Lost in all the scientific predictions of major impacts of climate change is the potential of massive relocations based on individual decisions to abandon specific locations that are vulnerable to impacts like flooding and other weather-caused damage. You won't find northern New Jersey near the top of the list of climate change-affected locations, but wherever you find hundred-year floods occuring more than twice in a decade you're likely to find flood victims throwing in the towel and moving out.

The current nor'easter that has settled over most of the northeast U.S. has dumped record amounts of wind-driven rain on New Jersey, prompting one resident to state his frustrations to a CNN reporter:

The Raritan River was more than 10 feet above flood stage in Bound Brook late Monday and was not expected to return to below flood stage before Tuesday afternoon.

The river overran Route 18 in New Brunswick, forcing Rutgers University to cancel Tuesday classes at its New Brunswick and Piscataway campuses.

Dale Johnson said he and his girlfriend fled their second-story apartment through swirling, waist-deep water. They sought shelter at the Presbyterian Church of Bound Brook, where more than 100 cots were set up.

"I want to move out. I can't take it after this one," said Johnson, 48, noting that it was his third evacuation. The community also was hard hit by Hurricane Floyd in 1999.
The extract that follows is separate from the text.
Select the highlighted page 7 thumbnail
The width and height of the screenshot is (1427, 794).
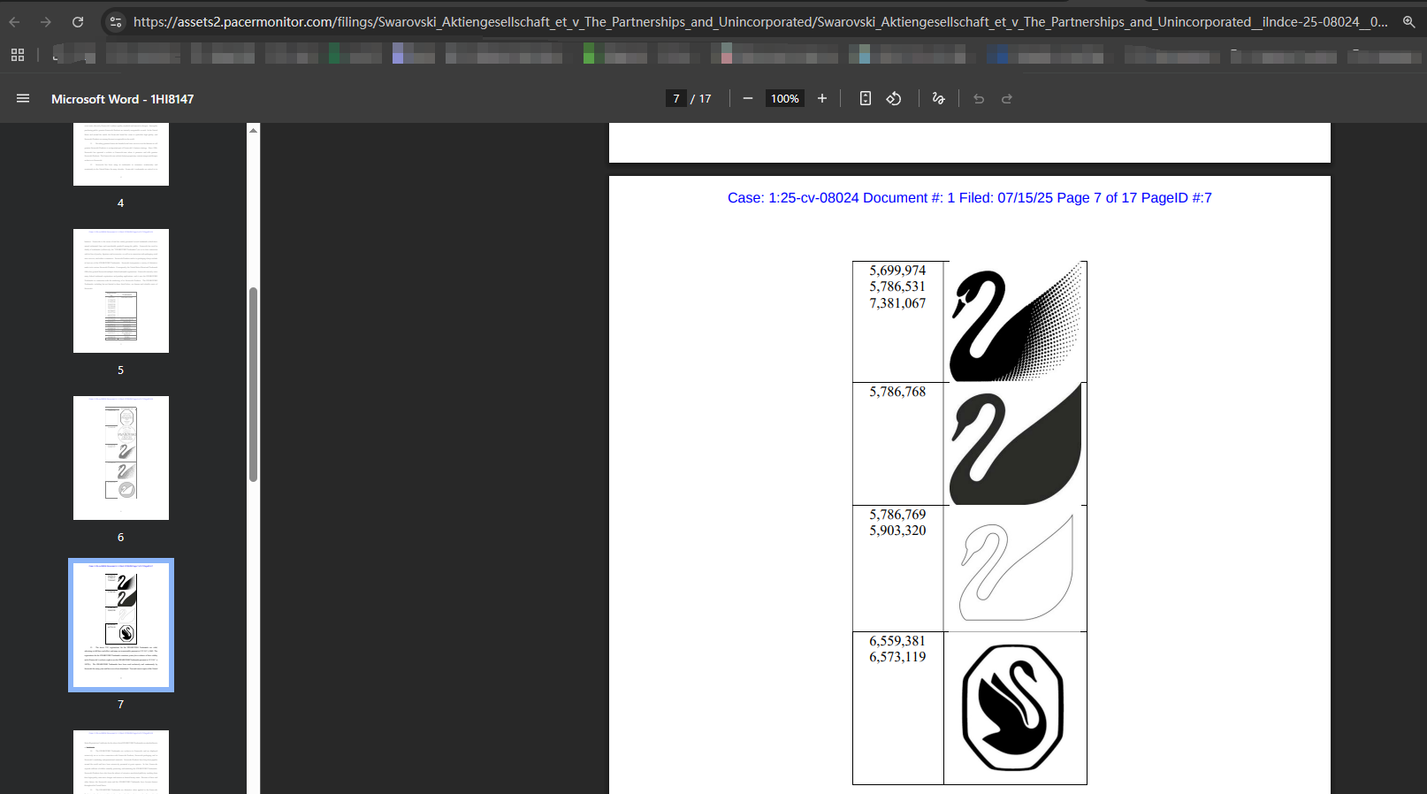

And in an article by San Francisco Chronicle environmental writer Jane Kay, the prospects of unhealthy weather changes are considered. If your local weather becomes a constant threat to your health, will you try to adapt to it or will you move to a healthier climate? Will only those who can afford to adapt stay? Or will the adapters consist only of those too poor to relocate?
Higher temperatures over the coming decades are expected to cause more smoggy days and heat waves, contributing to a greater number of illnesses and deaths in the United States, according to international climate scientists.

Severe heat waves -- characterized by stagnant masses of warm air and consecutive nights with high minimum temperatures -- will intensify in the United States and Canada, according to the data on North America released Monday by the United Nations Intergovernmental Panel on Climate Change.

Southern California, the Southwest and the upper Midwest are already experiencing drought. Late in the century, in Los Angeles, the number of heat wave days is projected to increase from 12 days a year to between 44 and 95 days, the report said. The number of heat wave days in Chicago is expected to increase by 25 percent.